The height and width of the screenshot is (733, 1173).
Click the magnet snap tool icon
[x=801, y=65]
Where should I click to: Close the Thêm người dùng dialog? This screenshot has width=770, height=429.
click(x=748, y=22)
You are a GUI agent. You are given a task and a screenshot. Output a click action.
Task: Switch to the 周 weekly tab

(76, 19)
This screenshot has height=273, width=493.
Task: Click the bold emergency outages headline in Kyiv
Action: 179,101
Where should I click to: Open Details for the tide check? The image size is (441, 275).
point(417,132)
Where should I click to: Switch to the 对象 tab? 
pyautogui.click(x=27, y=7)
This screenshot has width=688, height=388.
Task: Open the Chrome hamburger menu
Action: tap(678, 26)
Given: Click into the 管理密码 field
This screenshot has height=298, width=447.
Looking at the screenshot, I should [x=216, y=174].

+++

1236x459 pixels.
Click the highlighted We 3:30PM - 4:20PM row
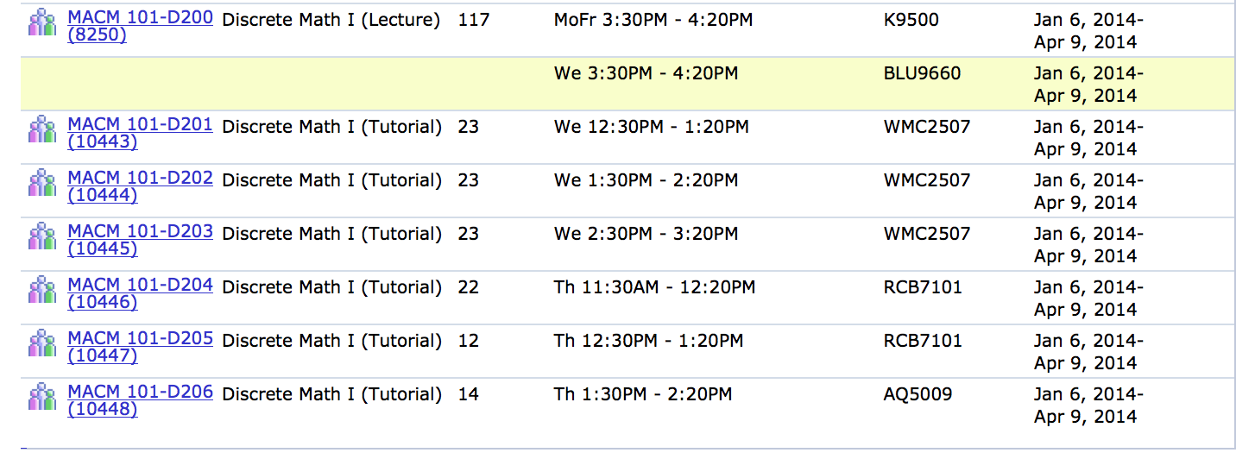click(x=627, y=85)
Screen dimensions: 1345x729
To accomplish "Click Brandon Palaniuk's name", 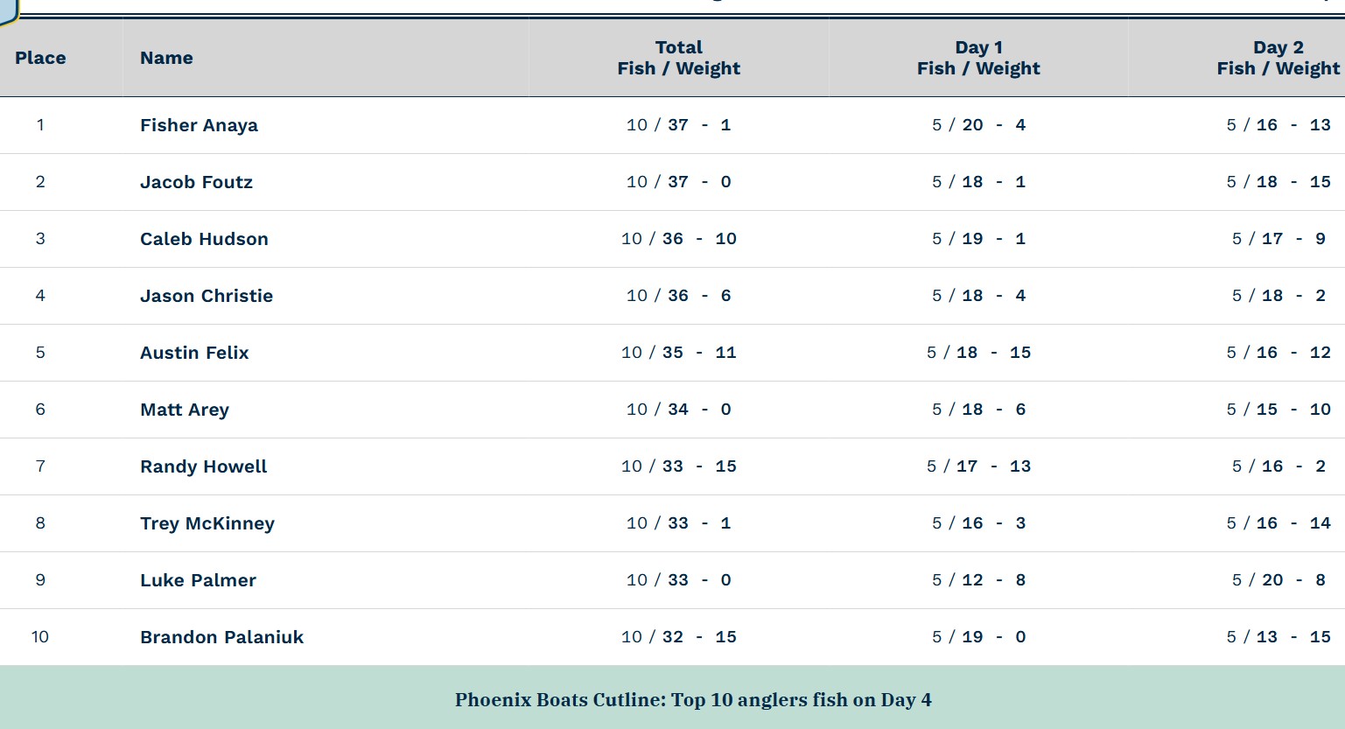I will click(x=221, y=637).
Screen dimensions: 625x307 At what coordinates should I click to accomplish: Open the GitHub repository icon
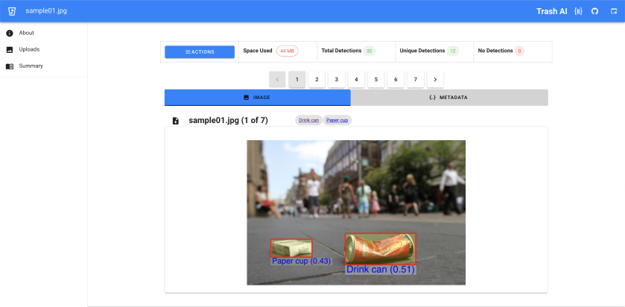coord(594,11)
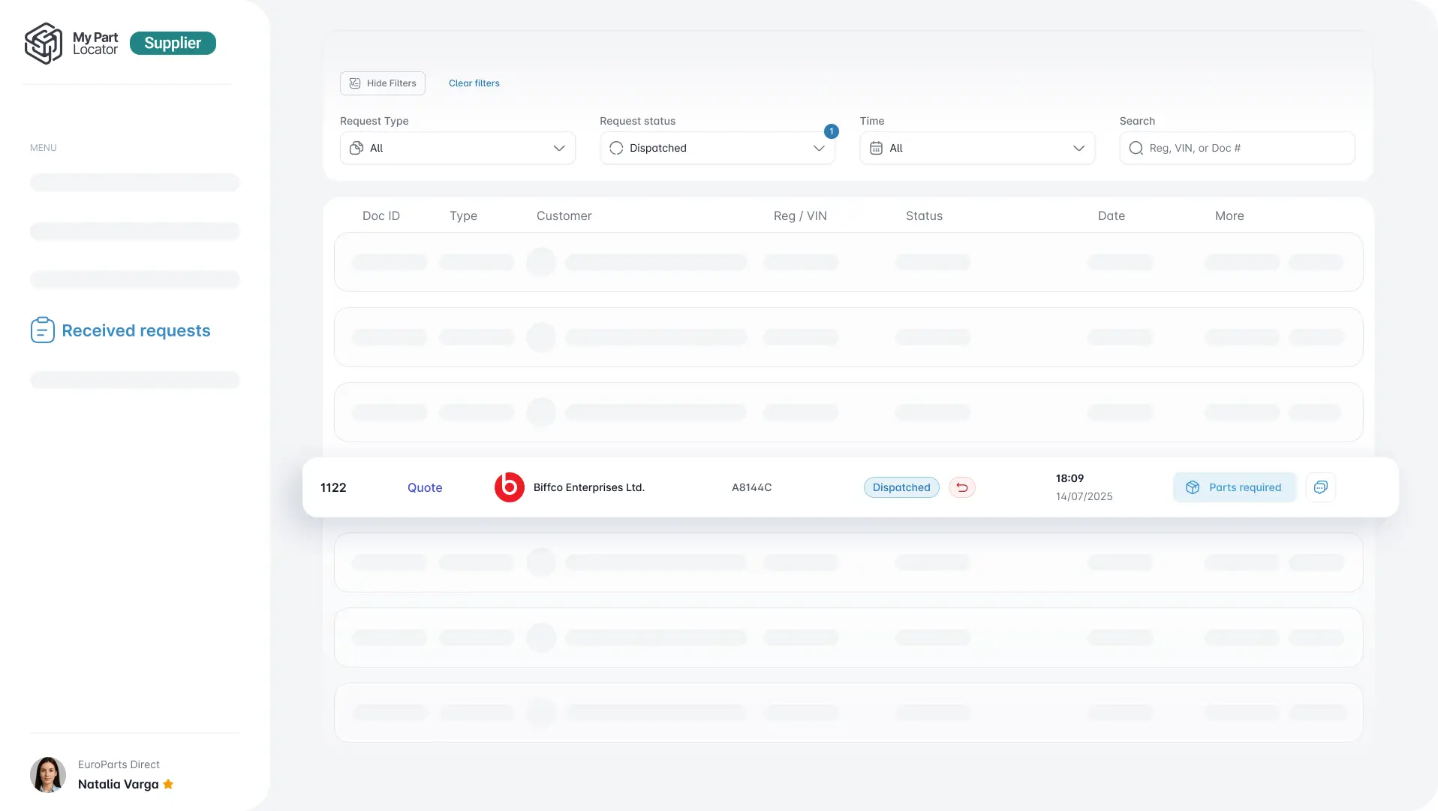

+++

An exact copy of the lines above, from the one containing "The height and" down to the one containing "You are a GUI" and including both, is the whole answer; retype it and nothing else.

The height and width of the screenshot is (733, 1173).
Click the magnet snap tool icon
[x=801, y=65]
Where should I click to: Close the Thêm người dùng dialog? This screenshot has width=770, height=429.
click(x=748, y=22)
You are a GUI agent. You are given a task and a screenshot. Output a click action.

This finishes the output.